◆ REQUIREMENT A
Please check the three statements below against the club history. For each, answer yes or no and quote the words of the club history that decide it.
(i) The Swifts beat Armadale in the Linlithgowshire Cup final at Bo'ness.
(ii) The club joined the Scottish Football Association in August 1888.
(iii) The referee reported Dumbarton's Madden for kicking an opponent in the stomach.
◆ REQUIREMENT B
Quote word for word the part of the club history that begins at the words "The club joined" and stops after the words "shot late on.".

◆ TEXT PROVIDED

----

The club was founded in 1880.

The Swifts won the first Linlithgowshire Cup - also known as Lord Rosebery's Cup - in 1884–85 unusual circumstances. In the semi-final, the Swifts beat Durhamtown Rangers, who then protested on the basis that Mossend was not actually in Linlithgowshire, and so the club should not be allowed to enter. Mossend pointed out that it had been invited to join the association and paid its scrip; the Rangers produced a letter from Lord Rosebery setting out the terms of the competition, namely it was for clubs in the county only. The compromise was to let the Swifts complete the tournament, which his Lordship considered "quite satisfactory", and the Swifts beat Armadale 3–2 at Bo'ness in the final. For the 1885–86 tournament, the Linlithgowshire Association simply "forgot" to invite the Swifts to defend the trophy, which had not had the Swifts' name inscribed thereon.

The club joined the Scottish Football Association in August 1886 and entered the Scottish Cup from 1886–87. Its first season as a senior club saw it win the King Cup (for members of the East of Scotland FA), beating Burntisland Thistle 4–1 in the final; the club went behind in the first five minutes, but goals from Howieson, Boyd, and Ellis put the Swifts 3–1 up at the break, and the Swifts employed a tactical change - Howieson stepping back to midfield, to make two banks of four in front of the full-backs - to preserve the lead. Ellis rounded off the scoring with a long, low shot late on.

The club's best run in the national competition came in 1888–89, reaching the final 16; in the first round the Swifts caused a major shock by defeating Hibernian 2–1at Mossend Park in front of a crowd of 2,000. The club was eliminated in the fifth round at Dumbarton; the club was unlucky as the original tie was declared a friendly because of a waterlogged pitch, and, as the Swifts had drawn 1–1 (albeit in a match of one hour's duration), it lost the potential to host the replay. The Swifts protested its defeat in the re-played tie on the grounds of roughness on the part of Dumbarton, but to no avail; although the referee reported Dumbarton's Madden to the Scottish FA for repeated tripping, he also reported the Swifts' Ellis and Mackay for kicking their opponents in the stomach, Mackay kicking Stewart so hard that Stewart was knocked unconscious for an hour.

----

◆ AVAILABLE DATA
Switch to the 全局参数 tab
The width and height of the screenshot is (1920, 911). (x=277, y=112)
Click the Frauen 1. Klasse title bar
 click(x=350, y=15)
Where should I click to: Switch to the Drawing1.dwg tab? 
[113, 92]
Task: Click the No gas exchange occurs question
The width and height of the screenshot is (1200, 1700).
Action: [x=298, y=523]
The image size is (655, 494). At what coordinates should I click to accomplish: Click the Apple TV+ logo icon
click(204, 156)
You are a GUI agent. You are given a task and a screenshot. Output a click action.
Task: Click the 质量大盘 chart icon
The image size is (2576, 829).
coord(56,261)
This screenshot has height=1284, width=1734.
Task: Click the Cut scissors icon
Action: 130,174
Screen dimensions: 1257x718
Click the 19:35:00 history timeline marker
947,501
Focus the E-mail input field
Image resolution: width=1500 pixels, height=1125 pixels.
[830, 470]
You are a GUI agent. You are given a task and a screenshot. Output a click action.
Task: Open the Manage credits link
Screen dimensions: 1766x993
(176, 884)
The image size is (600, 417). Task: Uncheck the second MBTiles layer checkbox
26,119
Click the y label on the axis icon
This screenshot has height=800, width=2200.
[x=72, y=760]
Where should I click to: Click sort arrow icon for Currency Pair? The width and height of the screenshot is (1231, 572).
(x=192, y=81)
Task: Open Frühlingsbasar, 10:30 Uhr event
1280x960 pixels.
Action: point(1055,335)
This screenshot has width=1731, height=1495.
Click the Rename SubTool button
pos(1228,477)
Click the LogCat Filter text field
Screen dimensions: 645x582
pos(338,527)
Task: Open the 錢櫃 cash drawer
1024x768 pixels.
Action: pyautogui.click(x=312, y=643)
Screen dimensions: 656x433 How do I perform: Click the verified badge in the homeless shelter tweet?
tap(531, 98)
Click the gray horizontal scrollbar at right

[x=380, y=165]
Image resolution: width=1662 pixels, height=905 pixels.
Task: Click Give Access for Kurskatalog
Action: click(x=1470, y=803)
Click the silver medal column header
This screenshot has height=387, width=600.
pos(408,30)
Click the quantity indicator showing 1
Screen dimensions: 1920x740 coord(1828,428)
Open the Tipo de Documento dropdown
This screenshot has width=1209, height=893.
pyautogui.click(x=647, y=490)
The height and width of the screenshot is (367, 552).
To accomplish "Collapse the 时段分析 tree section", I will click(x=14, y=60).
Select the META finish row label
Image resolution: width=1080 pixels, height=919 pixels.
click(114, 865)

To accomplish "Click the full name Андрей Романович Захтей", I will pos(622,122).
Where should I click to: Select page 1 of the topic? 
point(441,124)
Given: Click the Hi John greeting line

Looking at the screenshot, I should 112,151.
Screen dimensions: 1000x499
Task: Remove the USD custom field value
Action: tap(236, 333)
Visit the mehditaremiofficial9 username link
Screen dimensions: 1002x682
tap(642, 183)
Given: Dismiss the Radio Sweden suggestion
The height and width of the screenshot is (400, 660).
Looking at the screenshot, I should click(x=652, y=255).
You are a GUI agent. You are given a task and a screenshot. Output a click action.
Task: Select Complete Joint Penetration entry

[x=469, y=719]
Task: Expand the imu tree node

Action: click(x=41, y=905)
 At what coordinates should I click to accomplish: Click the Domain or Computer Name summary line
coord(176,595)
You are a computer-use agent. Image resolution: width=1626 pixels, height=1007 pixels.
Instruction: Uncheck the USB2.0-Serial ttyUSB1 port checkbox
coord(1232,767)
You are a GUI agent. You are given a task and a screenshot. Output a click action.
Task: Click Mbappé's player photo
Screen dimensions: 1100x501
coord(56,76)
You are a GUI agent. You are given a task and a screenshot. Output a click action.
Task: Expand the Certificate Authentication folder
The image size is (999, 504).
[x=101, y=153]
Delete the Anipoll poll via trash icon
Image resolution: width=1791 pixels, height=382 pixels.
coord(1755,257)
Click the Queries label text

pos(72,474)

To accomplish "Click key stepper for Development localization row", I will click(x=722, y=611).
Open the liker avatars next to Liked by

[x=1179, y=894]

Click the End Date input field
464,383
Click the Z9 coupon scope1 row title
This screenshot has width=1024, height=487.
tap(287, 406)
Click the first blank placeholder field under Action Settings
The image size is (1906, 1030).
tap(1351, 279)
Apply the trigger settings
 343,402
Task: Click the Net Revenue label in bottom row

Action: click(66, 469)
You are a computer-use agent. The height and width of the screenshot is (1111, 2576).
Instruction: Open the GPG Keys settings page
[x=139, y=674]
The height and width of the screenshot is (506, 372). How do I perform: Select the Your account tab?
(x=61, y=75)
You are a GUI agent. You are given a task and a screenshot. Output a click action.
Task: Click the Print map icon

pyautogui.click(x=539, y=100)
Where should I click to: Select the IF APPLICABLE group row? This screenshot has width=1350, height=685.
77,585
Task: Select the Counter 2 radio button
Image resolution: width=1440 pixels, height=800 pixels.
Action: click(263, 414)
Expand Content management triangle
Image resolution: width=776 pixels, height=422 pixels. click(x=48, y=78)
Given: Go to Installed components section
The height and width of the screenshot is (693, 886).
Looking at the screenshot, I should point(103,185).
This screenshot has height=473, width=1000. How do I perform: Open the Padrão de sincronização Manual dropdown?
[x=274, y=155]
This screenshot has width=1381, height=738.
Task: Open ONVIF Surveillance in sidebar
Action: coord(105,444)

----

◆ SOLUTION A
(i) Yes: "the Swifts beat Armadale 3–2 at Bo'ness in the final"
(ii) No: "The club joined the Scottish Football Association in August 1886"
(iii) No: "the referee reported Dumbarton's Madden to the Scottish FA for repeated tripping"

◆ SOLUTION B
The club joined the Scottish Football Association in August 1886 and entered the Scottish Cup from 1886–87. Its first season as a senior club saw it win the King Cup (for members of the East of Scotland FA), beating Burntisland Thistle 4–1 in the final; the club went behind in the first five minutes, but goals from Howieson, Boyd, and Ellis put the Swifts 3–1 up at the break, and the Swifts employed a tactical change - Howieson stepping back to midfield, to make two banks of four in front of the full-backs - to preserve the lead. Ellis rounded off the scoring with a long, low shot late on.